NC smoking ban for restaurants, bars signals another shift in state’s tobacco history

By Gary D. Robertson, AP
Friday, January 1, 2010

Tobacco-rich NC bans smoking in bars, restaurants

DURHAM, N.C. — In dozens of states, Gary Richards wouldn’t have been able to light up a Marlboro before tucking into his meat-lover’s pizza, as he did at Satisfaction Restaurant & Bar this week. But in North Carolina, the nation’s leading tobacco producer, limits on indoor smoking have lagged behind those in much of the country.

That changes Saturday, when smoking in restaurants and bars is banned in the state that is home to two major tobacco companies and where the golden leaf helped build Duke and Wake Forest universities.
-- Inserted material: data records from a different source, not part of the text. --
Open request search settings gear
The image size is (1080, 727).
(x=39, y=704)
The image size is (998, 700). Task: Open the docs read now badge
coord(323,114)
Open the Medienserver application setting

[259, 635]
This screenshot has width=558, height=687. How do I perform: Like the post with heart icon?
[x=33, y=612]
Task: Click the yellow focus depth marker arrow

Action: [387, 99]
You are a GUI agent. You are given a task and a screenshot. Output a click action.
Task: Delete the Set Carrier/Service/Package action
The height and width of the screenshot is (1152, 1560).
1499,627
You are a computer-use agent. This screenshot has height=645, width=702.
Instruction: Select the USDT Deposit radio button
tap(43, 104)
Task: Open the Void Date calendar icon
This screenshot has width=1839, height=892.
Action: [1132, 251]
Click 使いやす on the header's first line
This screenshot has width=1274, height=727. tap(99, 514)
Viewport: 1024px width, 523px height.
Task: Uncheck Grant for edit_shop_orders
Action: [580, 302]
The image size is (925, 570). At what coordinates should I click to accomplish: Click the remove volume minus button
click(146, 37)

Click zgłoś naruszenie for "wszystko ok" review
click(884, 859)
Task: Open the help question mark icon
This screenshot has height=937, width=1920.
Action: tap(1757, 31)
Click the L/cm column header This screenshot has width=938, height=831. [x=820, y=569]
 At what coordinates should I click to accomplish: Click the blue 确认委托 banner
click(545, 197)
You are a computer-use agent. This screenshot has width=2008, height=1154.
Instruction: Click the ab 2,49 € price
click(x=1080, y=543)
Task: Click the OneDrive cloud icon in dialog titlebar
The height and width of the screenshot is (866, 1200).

“There’s smokers and there’s nonsmokers. We’ve gotten along in the past,” Richards, 52, said this week during a pre-meal smoke at the restaurant inside a former tobacco warehouse. “Why can’t I come in here and have my beer and a couple of slices of pizza and a cigarette?”

The dangers of secondhand smoke to employee health and complaints from patrons about the smell finally won out when the Legislature approved the ban in 2009 after years of failures.

“This law doesn’t tell anybody they shouldn’t smoke,” said state Rep. Hugh Holliman, a lung cancer survivor whose sister died of lung cancer. He led the charge for the legislation. “It’s saying nonsmokers should have the same right to breathe clean air.”

North Carolina is a relative latecomer to tobacco prohibitions in public places. North Carolina is at least the 29th state to ban smoking in restaurants and 24th for bars, according to the American Lung Association.

The new prohibitions represent a dramatic turn for a state that produces nearly half of the nation’s tobacco.

The headquarters for R.J. Reynolds Tobacco Co. and Lorillard Inc. remain in North Carolina, where colonists began growing tobacco in the 1600s. The leaf became the top cash crop by far for eastern North Carolina farmers.

But the golden leaf’s role has changed dramatically as the state shifted from a predominantly agricultural economy to one led by manufacturing, and most recently by services and technology.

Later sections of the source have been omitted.